## Friday, June 21, 2013

### A measure of the distance of phonemic change

It is common in the software world to use a metric called Leveshtein Distance to measure the distance between two strings.  The metric reflects the smallest number of insertions, deletions and substitutions that would be needed to change one string into another.  I am wondering if a variation on this theme could be used to measure the magnitude of a phonemic change.

For example, say you have a proto-language L0 whose inventory includes /p/ and /f/, where a sound change occurs that merges the two by means of p > f in child language L1.  Then you have a second sound change in L1 that turns f > h in grandchild language L11.  Meanwhile, in parallel, p > b has occurred in child language L2, and b > v / V_V in grandchild language L21.

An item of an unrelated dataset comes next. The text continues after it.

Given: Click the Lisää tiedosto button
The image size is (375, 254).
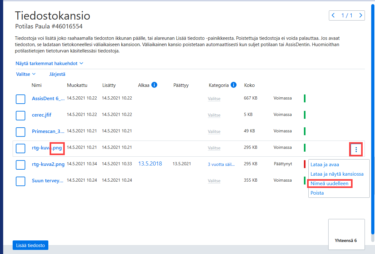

For example, suppose you have the following samples from L11 and L21:

L11   huku, apple < L0 *puku
L11   toho, sand < L0 *tofo
L11   aka, turtle < L0 *aka

L12   buku, apple < L0 *puku
L12   tovo, sand < L0 *tofo
L12   ama, turtle < L0 *ama, crocodile

What I'm looking for is something that will say that "apple" and "sand" are close, but "turtle" is not.  In terms of Levenshtein distance, they are all equally distant from each other (one substitution), but you would have to jump through more hoops to propose a proto-form that would account for aka and ama as cognates.

If you had a network of plausible sound changes, you could chart the shortest distance from one sound to the other, like this:

h < f < p > b = 4
h < f > v = 3
m < mb < mp < mk > nk > k = 6

If you had a large enough vocabulary sample, you could score each proposed path of change in terms of how often it could explain the observed evidence, then eliminate those that were excessively implausible or inconsistent with other changes.